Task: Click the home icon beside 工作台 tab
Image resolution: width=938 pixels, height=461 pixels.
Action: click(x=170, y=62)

□ □ □ □ □ □ □

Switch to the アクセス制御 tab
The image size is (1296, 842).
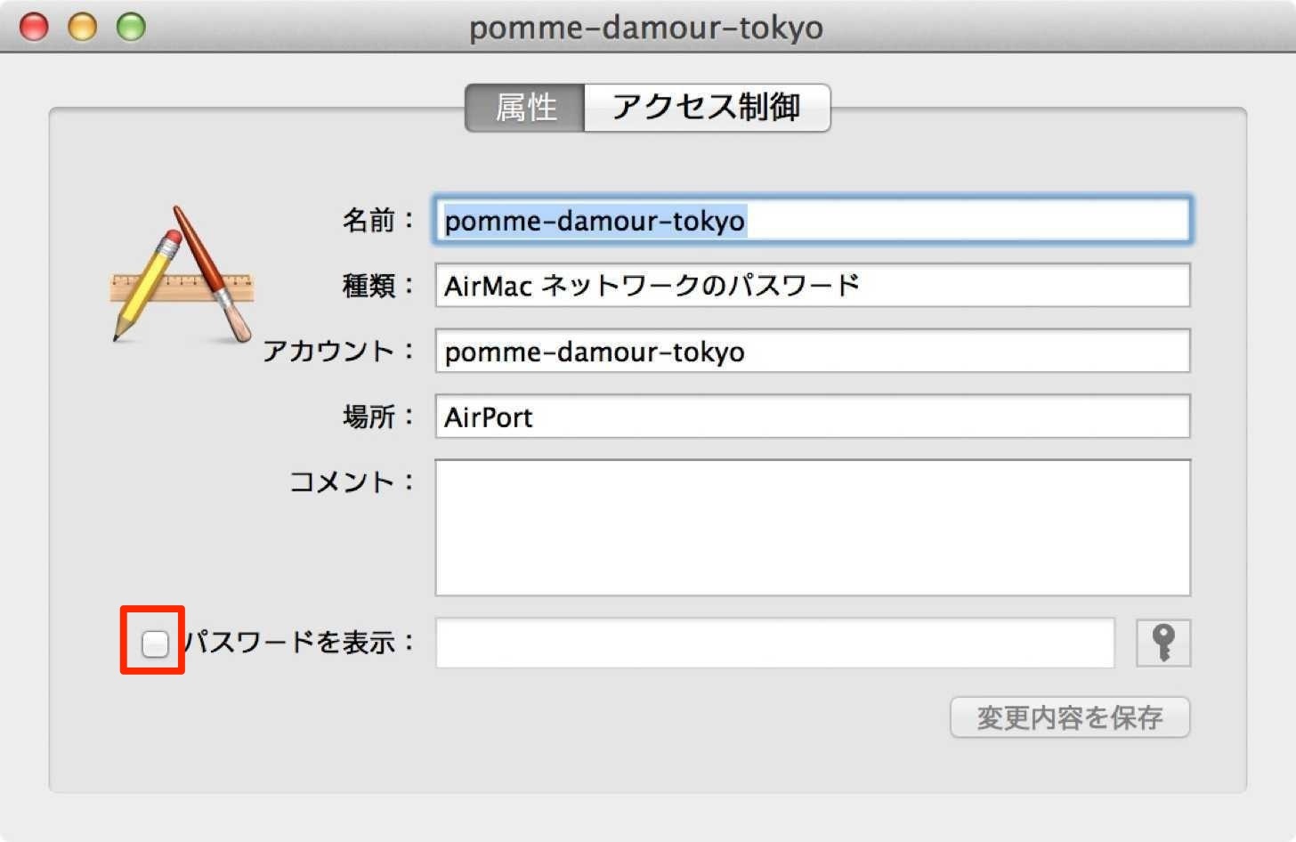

□ □ □ □ □ □ □

• **TASK PROMPT**: Retype the records above, but only those lines that fall between the line containing "Switch to the アクセス制御 tab" and the line containing "The image size is (1296, 842).", with both of those lines included, exactly as written.

• **EXERCISE RESPONSE**:
Switch to the アクセス制御 tab
The image size is (1296, 842).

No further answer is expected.